▸ **Try it**
Search the entries for the word "agent". Copy each line in which it is found.

::::

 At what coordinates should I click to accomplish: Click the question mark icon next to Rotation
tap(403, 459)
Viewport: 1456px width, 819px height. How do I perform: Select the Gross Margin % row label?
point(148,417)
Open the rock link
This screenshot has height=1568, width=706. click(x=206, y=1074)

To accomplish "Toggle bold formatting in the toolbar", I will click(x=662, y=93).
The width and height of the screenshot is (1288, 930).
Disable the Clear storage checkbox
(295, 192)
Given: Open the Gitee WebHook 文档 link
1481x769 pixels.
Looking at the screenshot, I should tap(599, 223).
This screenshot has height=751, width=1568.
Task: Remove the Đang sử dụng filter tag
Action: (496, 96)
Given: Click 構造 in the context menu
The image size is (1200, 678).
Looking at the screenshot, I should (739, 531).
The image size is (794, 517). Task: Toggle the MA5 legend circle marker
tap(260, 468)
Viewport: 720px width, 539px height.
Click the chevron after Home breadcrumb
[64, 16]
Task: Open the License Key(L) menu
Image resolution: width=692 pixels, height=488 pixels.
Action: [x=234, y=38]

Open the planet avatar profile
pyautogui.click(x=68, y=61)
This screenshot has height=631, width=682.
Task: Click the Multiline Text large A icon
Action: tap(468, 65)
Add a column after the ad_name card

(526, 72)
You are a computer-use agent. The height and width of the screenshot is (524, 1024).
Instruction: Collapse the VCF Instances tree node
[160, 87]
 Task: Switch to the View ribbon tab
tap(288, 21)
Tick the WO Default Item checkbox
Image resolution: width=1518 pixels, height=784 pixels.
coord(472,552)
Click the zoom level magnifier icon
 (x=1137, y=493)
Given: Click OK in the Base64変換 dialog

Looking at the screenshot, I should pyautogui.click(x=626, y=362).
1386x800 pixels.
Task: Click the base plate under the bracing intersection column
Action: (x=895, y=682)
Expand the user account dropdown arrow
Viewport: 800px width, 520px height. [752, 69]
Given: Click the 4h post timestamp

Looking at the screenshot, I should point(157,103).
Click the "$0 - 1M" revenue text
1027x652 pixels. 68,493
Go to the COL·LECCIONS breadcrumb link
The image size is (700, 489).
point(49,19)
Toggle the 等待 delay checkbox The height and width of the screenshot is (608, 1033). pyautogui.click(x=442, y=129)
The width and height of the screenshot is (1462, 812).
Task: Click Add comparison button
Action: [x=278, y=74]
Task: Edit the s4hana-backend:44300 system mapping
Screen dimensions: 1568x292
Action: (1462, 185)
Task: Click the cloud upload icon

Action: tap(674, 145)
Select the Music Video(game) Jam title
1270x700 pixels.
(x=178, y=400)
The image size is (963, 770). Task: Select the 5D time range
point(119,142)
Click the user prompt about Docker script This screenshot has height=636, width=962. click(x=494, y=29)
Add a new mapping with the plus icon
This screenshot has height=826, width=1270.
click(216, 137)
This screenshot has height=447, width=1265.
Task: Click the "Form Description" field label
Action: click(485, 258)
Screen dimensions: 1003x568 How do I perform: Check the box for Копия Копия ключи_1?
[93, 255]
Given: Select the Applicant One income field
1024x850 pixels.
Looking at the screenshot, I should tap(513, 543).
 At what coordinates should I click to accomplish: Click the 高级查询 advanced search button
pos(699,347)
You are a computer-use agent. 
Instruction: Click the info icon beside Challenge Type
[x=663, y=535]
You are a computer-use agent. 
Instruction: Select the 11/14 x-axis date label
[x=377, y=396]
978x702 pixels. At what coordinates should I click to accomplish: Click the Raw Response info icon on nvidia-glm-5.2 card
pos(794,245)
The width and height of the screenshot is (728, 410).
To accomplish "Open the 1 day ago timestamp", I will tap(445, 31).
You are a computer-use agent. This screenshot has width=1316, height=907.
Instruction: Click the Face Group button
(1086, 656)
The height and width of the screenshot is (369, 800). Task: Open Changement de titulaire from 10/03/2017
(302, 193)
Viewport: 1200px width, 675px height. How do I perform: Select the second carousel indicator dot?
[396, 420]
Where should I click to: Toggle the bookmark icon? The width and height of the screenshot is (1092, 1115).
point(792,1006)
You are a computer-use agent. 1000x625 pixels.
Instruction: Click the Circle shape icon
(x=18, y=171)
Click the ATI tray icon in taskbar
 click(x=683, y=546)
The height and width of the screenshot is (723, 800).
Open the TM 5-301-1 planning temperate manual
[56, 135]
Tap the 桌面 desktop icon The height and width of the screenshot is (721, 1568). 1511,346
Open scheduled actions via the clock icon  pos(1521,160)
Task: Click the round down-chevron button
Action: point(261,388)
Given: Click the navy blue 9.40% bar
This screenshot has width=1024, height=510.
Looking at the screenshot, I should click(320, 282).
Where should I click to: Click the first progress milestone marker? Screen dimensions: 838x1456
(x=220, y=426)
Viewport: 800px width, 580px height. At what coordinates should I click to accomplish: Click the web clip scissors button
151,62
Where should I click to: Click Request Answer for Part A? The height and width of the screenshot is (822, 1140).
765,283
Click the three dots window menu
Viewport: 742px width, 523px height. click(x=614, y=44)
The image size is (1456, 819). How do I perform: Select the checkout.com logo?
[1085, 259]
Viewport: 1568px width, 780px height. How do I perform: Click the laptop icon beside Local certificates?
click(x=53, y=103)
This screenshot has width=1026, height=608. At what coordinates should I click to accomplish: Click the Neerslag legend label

::::

▸ **Task response**
You are a computer-use agent. The height and width of the screenshot is (524, 1024).
You are a computer-use agent. 
You are a computer-use agent. 
You are a computer-use agent. This screenshot has width=1316, height=907.
You are a computer-use agent. 1000x625 pixels.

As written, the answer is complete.